Las administraciones no se aclaran con las bajas temerarias: ¿O sí? El caso del 30% de València
Los millonarios contratos públicos de gestión del agua de las ciudades, residuos o alcantarillado suelen estar muy competidos porque España tiene compañías muy potentes y con mucha experiencia en estos servicios. Alguna, incluso, con más de cien años de historia. Las administraciones ofrecen importantes presupuestos y adjudicaciones superiores a quince años, lo que las convierte en proyectos más que apetecibles y por los que las empresas se emplean a fondo para conseguirlos. Incluso haciendo bajadas desorbitadas sobre los precios de licitación que la Ley de Contratos del Sector Público cuestiona.
Pero ¿cuándo se considera una baja temeraria? ¿Cuándo es legítima? ¿Qué porcentaje debe superar para descabalgar a una compañía que asegura ofrecer un servicio de forma más eficiente? ¿Esas bajadas perjudican a los trabajadores y trabajadoras de la contrata? La Ley de Contratos del Sector Público prioriza la oferta económica, pero deja en manos de la mesa de contratación el estudio y la exclusión de rebajas “anormalmente bajas” cuando no cumplan las obligaciones aplicables en materia medioambiental, social o laboral.
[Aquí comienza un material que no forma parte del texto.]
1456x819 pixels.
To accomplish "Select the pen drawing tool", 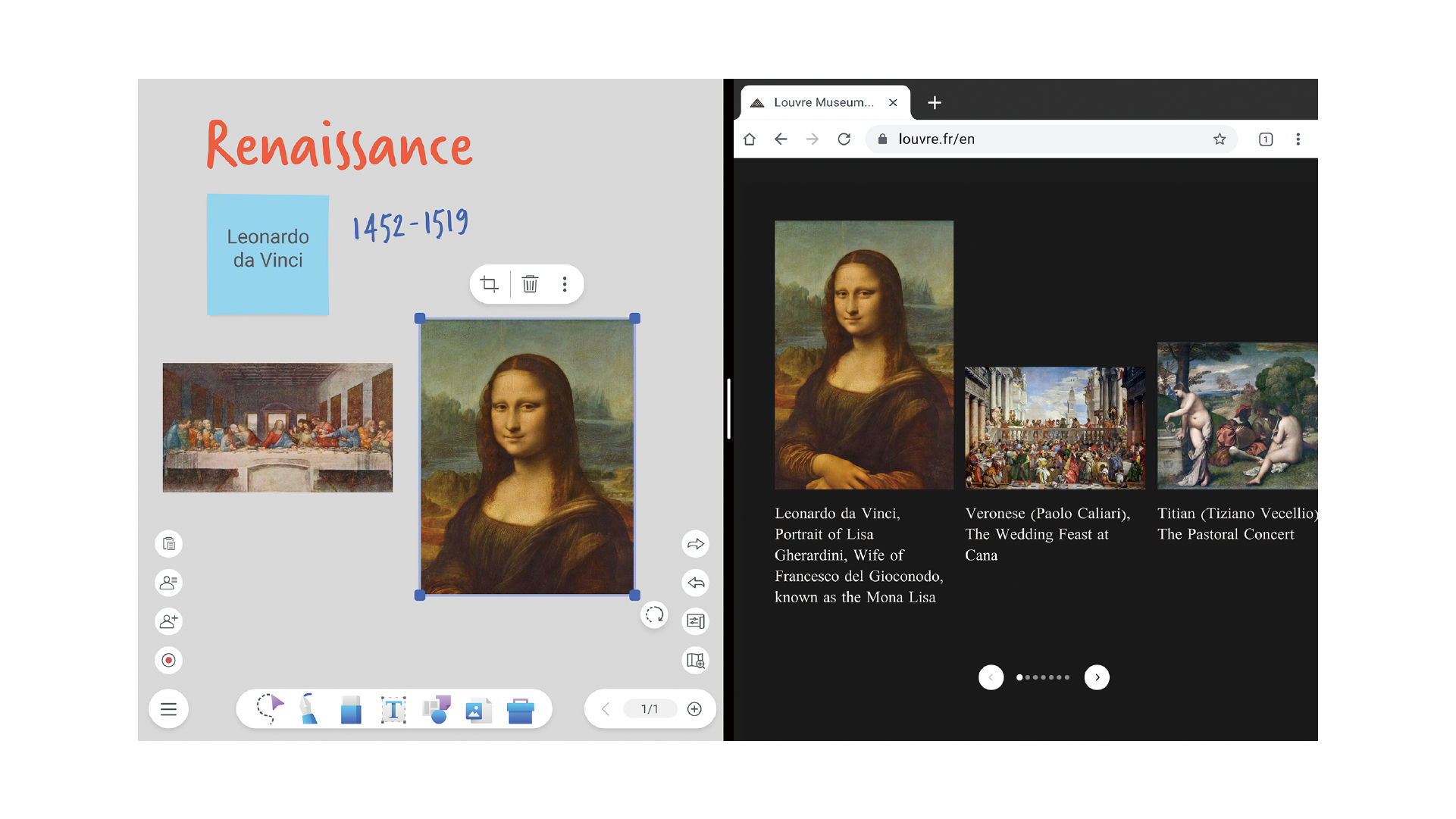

El artículo 149 de esa norma define qué debe acreditar la empresa que ha incurrido en estas bajadas. A saber: el ahorro que permita el procedimiento de fabricación, los servicios prestados o el método de construcción; las soluciones técnicas adoptadas y las condiciones excepcionalmente favorables de que disponga para suministrar los productos, prestar los servicios o ejecutar las obras; la innovación y originalidad de las soluciones propuestas para suministrar los productos, prestar los servicios o ejecutar las obras; y el respeto de las obligaciones que resulten aplicables en materia medioambiental, social o laboral, y de subcontratación, “no siendo justificables precios por debajo de mercado”.
Y son esas subjetividades que deben ser atendidas por la mesa de contratación las que tienen soliviantadas a las empresas del sector, que compiten a cara de perro por estos contratos millonarios. Porque convencer o no a los técnicos puede suponer quedarse fuera del concurso o conseguir el argumento definitivo para ganarlo. Y es que, en algunos casos, se tumban los argumentos de bajadas del 25% o del 30%, pero se aprueban otras del 50% o hasta del 60%. Y cuando no existe transparencia, a favor o en contra, es cuando las suspicacias empiezan a rodear las adjudicaciones que, incluso, pueden acabar en los juzgados.
Eso es lo que ha pasado en el Ayuntamiento de València este año, en el supercontrato del alcantarillado. El órgano de contratación municipal dejó fuera a la UTE formada por Global Omnium, Grupo Bertolín e ISG al considerar “anormal” su oferta económica, un 30% por debajo de la media de las propuestas. Esta oferta había obtenido la mejor calificación técnica, pero quedó descartada al considerar que la UTE no acreditó suficientemente la viabilidad de su oferta al precio propuesto, que suponía el 47% de la valoración del contrato. Finalmente, fue la UTE liderada por Acciona Agua, junto a Becsa y Ciclagua, la que se hizo con el contrato, valorado en 293 millones de euros para un periodo de 15 años.
Pero otras veces las mesas de contratación pueden aceptar los argumentos de las contratas, como ha pasado esta semana en el Área Metropolitana de Barcelona. La comisión informativa sí ha aceptado los argumentos de Veolia, que presentó una bajada del 60% en el precio de las inversiones que la había colocado en una “presunción de temeridad”. En este caso, el órgano de contratación sí consideró “razonada” y “suficiente” la explicación de la compañía con sede en Barcelona y, con toda seguridad, le será adjudicado el contrato el próximo 29 de septiembre.
Un aviso a navegantes. Justo en estos momentos, la Generalitat Valenciana tiene encima de la mesa el contrato del año para la limpieza de sus edificios públicos: 211 millones de euros en distintos lotes. De las 30 empresas que se han presentado, 11 están siendo requeridas por bajas temerarias. Y están todas las más fuertes del sector, que aspiran a todos los lotes y tendrán que explicar sus bajadas: Actúa, Clanser, Iman Cleaning, Limpiezas Alarcón, Limpiezas Gredos, OHL Servicios-Ingesan, Orthem Servicios, Serveo Servicios y Fusaval-Minusval. Las firmas Servicios Auxiliares de Mantenimiento e Ilunion Limpieza, que no están en todas las adjudicaciones, también están en proceso de revisión. Los competidores ya afilan sus cuchillos.
Urge a las administraciones explicar, y muy bien, los argumentos para aceptar o rechazar una baja temeraria.